Data items:
____

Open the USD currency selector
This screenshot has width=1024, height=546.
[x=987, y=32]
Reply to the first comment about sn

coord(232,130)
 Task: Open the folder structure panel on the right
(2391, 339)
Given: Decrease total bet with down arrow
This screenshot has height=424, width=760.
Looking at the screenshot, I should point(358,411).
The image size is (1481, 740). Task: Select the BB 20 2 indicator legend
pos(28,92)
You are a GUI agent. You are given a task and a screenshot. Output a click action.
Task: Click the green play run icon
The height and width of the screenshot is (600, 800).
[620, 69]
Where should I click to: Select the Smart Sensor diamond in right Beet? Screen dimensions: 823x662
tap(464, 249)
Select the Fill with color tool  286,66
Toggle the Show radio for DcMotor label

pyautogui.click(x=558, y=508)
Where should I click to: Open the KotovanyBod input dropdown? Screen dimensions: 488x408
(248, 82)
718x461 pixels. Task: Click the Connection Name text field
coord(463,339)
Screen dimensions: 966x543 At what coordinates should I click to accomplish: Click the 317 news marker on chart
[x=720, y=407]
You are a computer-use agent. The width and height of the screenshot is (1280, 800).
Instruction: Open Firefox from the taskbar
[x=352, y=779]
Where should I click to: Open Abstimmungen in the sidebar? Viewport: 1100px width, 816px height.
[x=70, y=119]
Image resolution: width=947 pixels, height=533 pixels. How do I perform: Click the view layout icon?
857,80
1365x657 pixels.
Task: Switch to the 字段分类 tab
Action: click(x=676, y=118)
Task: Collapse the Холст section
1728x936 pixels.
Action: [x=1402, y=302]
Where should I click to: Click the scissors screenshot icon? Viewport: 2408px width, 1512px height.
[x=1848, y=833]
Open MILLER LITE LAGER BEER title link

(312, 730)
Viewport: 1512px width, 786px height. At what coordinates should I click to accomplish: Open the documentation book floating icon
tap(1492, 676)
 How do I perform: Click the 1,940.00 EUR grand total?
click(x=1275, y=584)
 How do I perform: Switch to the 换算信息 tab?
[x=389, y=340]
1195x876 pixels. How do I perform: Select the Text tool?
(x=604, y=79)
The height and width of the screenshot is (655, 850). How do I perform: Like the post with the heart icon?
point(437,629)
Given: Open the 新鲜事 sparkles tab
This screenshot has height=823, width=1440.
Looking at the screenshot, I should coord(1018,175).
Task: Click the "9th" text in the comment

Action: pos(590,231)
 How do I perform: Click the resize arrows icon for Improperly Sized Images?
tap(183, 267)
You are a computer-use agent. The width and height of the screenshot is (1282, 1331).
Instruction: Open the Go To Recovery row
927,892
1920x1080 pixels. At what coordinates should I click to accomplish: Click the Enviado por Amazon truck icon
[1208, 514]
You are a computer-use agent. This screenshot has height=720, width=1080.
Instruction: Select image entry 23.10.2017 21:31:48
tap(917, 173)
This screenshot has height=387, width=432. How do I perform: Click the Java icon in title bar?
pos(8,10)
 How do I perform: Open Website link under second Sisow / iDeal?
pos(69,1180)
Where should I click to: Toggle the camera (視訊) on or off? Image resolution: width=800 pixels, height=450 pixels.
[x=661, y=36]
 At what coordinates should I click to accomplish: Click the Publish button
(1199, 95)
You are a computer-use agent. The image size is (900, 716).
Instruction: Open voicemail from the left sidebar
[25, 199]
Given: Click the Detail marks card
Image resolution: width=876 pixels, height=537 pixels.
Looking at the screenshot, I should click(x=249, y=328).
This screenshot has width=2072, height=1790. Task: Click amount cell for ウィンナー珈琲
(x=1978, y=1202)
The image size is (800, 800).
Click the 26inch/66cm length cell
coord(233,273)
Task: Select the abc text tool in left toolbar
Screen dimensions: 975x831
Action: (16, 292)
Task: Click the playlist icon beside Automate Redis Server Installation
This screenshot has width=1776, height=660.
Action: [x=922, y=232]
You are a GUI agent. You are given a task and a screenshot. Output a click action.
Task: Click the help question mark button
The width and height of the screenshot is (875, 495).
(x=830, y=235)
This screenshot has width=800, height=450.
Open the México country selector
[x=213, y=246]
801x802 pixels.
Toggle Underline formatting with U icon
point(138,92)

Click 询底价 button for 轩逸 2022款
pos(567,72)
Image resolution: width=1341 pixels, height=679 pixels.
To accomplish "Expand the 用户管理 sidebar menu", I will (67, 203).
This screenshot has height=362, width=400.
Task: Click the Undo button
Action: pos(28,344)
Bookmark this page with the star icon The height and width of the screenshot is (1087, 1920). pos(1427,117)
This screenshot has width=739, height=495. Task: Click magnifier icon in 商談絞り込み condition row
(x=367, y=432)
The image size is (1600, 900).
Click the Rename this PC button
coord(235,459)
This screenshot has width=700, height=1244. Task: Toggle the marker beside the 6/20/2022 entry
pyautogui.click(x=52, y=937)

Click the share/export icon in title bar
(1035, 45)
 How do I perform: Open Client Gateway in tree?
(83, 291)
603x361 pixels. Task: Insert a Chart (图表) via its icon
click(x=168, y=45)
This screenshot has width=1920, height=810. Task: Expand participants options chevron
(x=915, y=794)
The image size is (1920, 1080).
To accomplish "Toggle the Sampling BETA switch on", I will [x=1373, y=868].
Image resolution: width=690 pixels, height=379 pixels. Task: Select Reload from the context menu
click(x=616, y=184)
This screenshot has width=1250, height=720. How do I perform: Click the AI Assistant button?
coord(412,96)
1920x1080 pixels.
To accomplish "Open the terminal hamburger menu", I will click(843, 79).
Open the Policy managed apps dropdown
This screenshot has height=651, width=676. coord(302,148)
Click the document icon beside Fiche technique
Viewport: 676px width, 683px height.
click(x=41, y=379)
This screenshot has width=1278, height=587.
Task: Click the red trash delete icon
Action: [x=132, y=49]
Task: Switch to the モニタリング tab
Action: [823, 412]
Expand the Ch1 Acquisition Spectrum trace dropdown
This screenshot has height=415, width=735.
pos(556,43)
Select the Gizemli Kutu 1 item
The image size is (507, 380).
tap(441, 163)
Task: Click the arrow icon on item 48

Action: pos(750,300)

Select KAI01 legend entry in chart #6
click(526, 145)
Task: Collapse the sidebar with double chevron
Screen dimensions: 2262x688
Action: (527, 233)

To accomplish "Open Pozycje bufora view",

____

To be done
Copy out all of the material above line for line, keeping every character unchanged.

Output below
Open the USD currency selector
This screenshot has width=1024, height=546.
[x=987, y=32]
Reply to the first comment about sn

coord(232,130)
 Task: Open the folder structure panel on the right
(2391, 339)
Given: Decrease total bet with down arrow
This screenshot has height=424, width=760.
Looking at the screenshot, I should point(358,411).
The image size is (1481, 740). Task: Select the BB 20 2 indicator legend
pos(28,92)
You are a GUI agent. You are given a task and a screenshot. Output a click action.
Task: Click the green play run icon
The height and width of the screenshot is (600, 800).
[620, 69]
Where should I click to: Select the Smart Sensor diamond in right Beet? Screen dimensions: 823x662
tap(464, 249)
Select the Fill with color tool  286,66
Toggle the Show radio for DcMotor label

pyautogui.click(x=558, y=508)
Where should I click to: Open the KotovanyBod input dropdown? Screen dimensions: 488x408
(248, 82)
718x461 pixels. Task: Click the Connection Name text field
coord(463,339)
Screen dimensions: 966x543 At what coordinates should I click to accomplish: Click the 317 news marker on chart
[x=720, y=407]
You are a computer-use agent. The width and height of the screenshot is (1280, 800).
Instruction: Open Firefox from the taskbar
[x=352, y=779]
Where should I click to: Open Abstimmungen in the sidebar? Viewport: 1100px width, 816px height.
[x=70, y=119]
Image resolution: width=947 pixels, height=533 pixels. How do I perform: Click the view layout icon?
857,80
1365x657 pixels.
Task: Switch to the 字段分类 tab
Action: click(x=676, y=118)
Task: Collapse the Холст section
1728x936 pixels.
Action: [x=1402, y=302]
Where should I click to: Click the scissors screenshot icon? Viewport: 2408px width, 1512px height.
[x=1848, y=833]
Open MILLER LITE LAGER BEER title link

(312, 730)
Viewport: 1512px width, 786px height. At what coordinates should I click to accomplish: Open the documentation book floating icon
tap(1492, 676)
 How do I perform: Click the 1,940.00 EUR grand total?
click(x=1275, y=584)
 How do I perform: Switch to the 换算信息 tab?
[x=389, y=340]
1195x876 pixels. How do I perform: Select the Text tool?
(x=604, y=79)
The height and width of the screenshot is (655, 850). How do I perform: Like the post with the heart icon?
point(437,629)
Given: Open the 新鲜事 sparkles tab
This screenshot has height=823, width=1440.
Looking at the screenshot, I should coord(1018,175).
Task: Click the "9th" text in the comment

Action: pos(590,231)
 How do I perform: Click the resize arrows icon for Improperly Sized Images?
tap(183, 267)
You are a computer-use agent. The width and height of the screenshot is (1282, 1331).
Instruction: Open the Go To Recovery row
927,892
1920x1080 pixels. At what coordinates should I click to accomplish: Click the Enviado por Amazon truck icon
[1208, 514]
You are a computer-use agent. This screenshot has height=720, width=1080.
Instruction: Select image entry 23.10.2017 21:31:48
tap(917, 173)
This screenshot has height=387, width=432. How do I perform: Click the Java icon in title bar?
pos(8,10)
 How do I perform: Open Website link under second Sisow / iDeal?
pos(69,1180)
Where should I click to: Toggle the camera (視訊) on or off? Image resolution: width=800 pixels, height=450 pixels.
[x=661, y=36]
 At what coordinates should I click to accomplish: Click the Publish button
(1199, 95)
You are a computer-use agent. The image size is (900, 716).
Instruction: Open voicemail from the left sidebar
[25, 199]
Given: Click the Detail marks card
Image resolution: width=876 pixels, height=537 pixels.
Looking at the screenshot, I should click(x=249, y=328).
This screenshot has width=2072, height=1790. Task: Click amount cell for ウィンナー珈琲
(x=1978, y=1202)
The image size is (800, 800).
Click the 26inch/66cm length cell
coord(233,273)
Task: Select the abc text tool in left toolbar
Screen dimensions: 975x831
Action: (16, 292)
Task: Click the playlist icon beside Automate Redis Server Installation
This screenshot has width=1776, height=660.
Action: [x=922, y=232]
You are a GUI agent. You are given a task and a screenshot. Output a click action.
Task: Click the help question mark button
The width and height of the screenshot is (875, 495).
(x=830, y=235)
This screenshot has width=800, height=450.
Open the México country selector
[x=213, y=246]
801x802 pixels.
Toggle Underline formatting with U icon
point(138,92)

Click 询底价 button for 轩逸 2022款
pos(567,72)
Image resolution: width=1341 pixels, height=679 pixels.
To accomplish "Expand the 用户管理 sidebar menu", I will (67, 203).
This screenshot has height=362, width=400.
Task: Click the Undo button
Action: pos(28,344)
Bookmark this page with the star icon The height and width of the screenshot is (1087, 1920). pos(1427,117)
This screenshot has width=739, height=495. Task: Click magnifier icon in 商談絞り込み condition row
(x=367, y=432)
The image size is (1600, 900).
Click the Rename this PC button
coord(235,459)
This screenshot has width=700, height=1244. Task: Toggle the marker beside the 6/20/2022 entry
pyautogui.click(x=52, y=937)

Click the share/export icon in title bar
(1035, 45)
 How do I perform: Open Client Gateway in tree?
(83, 291)
603x361 pixels. Task: Insert a Chart (图表) via its icon
click(x=168, y=45)
This screenshot has width=1920, height=810. Task: Expand participants options chevron
(x=915, y=794)
The image size is (1920, 1080).
To accomplish "Toggle the Sampling BETA switch on", I will [x=1373, y=868].
Image resolution: width=690 pixels, height=379 pixels. Task: Select Reload from the context menu
click(x=616, y=184)
This screenshot has width=1250, height=720. How do I perform: Click the AI Assistant button?
coord(412,96)
1920x1080 pixels.
To accomplish "Open the terminal hamburger menu", I will click(843, 79).
Open the Policy managed apps dropdown
This screenshot has height=651, width=676. coord(302,148)
Click the document icon beside Fiche technique
Viewport: 676px width, 683px height.
click(x=41, y=379)
This screenshot has width=1278, height=587.
Task: Click the red trash delete icon
Action: [x=132, y=49]
Task: Switch to the モニタリング tab
Action: [823, 412]
Expand the Ch1 Acquisition Spectrum trace dropdown
This screenshot has height=415, width=735.
pos(556,43)
Select the Gizemli Kutu 1 item
The image size is (507, 380).
tap(441, 163)
Task: Click the arrow icon on item 48

Action: pos(750,300)

Select KAI01 legend entry in chart #6
click(526, 145)
Task: Collapse the sidebar with double chevron
Screen dimensions: 2262x688
Action: (527, 233)

To accomplish "Open Pozycje bufora view",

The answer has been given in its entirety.